Mini masterclass on inflation

Nicolo Carpaneda

May 22, 2024

Market swings

Inspired by a recent article written by a Nobel prize (Paul Krugman) with his "Opinion" 's newsletter on the NY Times, I am here to share a couple of key points on what inflation is, and why it matters for markets (and which are some key misconceptions).

No, I promise this post is NOT going to be the usual download of basic, irrelevant information on inflation that you will find elsewhere.

- - -

What is inflation

Inflation is a general increase in prices. If the price of the same good goes up, you need more money to buy exactly the same good.

Paraphrasing with a joke:

No one likes prices to go up.
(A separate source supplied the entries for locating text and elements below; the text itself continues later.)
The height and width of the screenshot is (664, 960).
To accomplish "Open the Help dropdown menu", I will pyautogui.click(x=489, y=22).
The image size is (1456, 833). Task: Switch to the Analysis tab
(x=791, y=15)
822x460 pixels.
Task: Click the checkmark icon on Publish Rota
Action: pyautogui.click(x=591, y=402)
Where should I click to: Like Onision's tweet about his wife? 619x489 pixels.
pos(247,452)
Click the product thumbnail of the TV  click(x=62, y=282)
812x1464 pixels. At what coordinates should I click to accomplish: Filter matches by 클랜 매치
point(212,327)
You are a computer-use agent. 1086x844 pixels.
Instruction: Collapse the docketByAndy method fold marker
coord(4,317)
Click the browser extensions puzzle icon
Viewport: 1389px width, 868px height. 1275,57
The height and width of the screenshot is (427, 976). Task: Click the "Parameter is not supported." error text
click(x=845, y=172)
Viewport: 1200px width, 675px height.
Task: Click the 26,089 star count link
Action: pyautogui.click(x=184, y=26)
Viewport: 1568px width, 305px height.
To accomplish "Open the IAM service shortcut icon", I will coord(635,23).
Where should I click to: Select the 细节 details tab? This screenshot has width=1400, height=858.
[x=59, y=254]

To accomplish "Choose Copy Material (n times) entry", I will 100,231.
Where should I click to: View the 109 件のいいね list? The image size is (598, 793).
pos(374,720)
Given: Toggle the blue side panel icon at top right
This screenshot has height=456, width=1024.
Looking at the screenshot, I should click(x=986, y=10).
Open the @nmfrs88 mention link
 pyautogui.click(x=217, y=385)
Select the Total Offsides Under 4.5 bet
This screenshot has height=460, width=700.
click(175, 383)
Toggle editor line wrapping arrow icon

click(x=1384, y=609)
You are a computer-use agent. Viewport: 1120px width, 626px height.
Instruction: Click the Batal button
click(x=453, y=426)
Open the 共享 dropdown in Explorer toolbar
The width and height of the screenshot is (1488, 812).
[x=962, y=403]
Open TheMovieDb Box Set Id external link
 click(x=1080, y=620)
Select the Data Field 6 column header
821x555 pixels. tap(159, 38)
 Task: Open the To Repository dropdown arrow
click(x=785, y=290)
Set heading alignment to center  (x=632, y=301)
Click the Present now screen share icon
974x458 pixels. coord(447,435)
But there are many reasons why it happens.

Either demand for the same good or service goes up or the available supply goes down, in both cases causing prices of such good/service to go up. More insights on inflation sources here.

Inflation affects financial markets

Now, why does inflation bother investors and financial markets?

On a fundamental basis, higher prices without adjusting salaries will make people buy less. With people buying less, corporate earnings will fall. With earnings falling, stocks might go down - same things equal.

Also, higher inflation will push central banks to hike interest rates (to invite people to save instead of spending, a way to stop price increases working on the demand side), which will cause bond prices to go down.

Rising/higher inflation (pushed by supply-side scarcity during Covid) has hammered markets in 2022, as you might remember.

We can see below US inflation (as proxy for global forces) in purple rising in 2022 and staying higher than desired (2% level, indicated by a green line) in 2023 and 2024. In the lower chart we can see the yield of a 10yr US government bond rising on the back of rising and higher inflation (remember that this means that the bond prices have kept falling).

Looking at the stock market, we can see the negative impact of the inflation scare on the US equity market (via the S&P 500 - on a different timescale below):

Inflation and markets right now

With the understanding of some basic dynamics out of the way, we can now discuss about what is going on RIGHT NOW and how to interpret the future.

US inflation continues to be higher than desired (above 3% vs a target of 2%), spiking up in May unexpectedly to 3.5% (with unhappy market reactions) and fading down to 3.4% as of end-April (the latest figure available) - as shown by the green line below.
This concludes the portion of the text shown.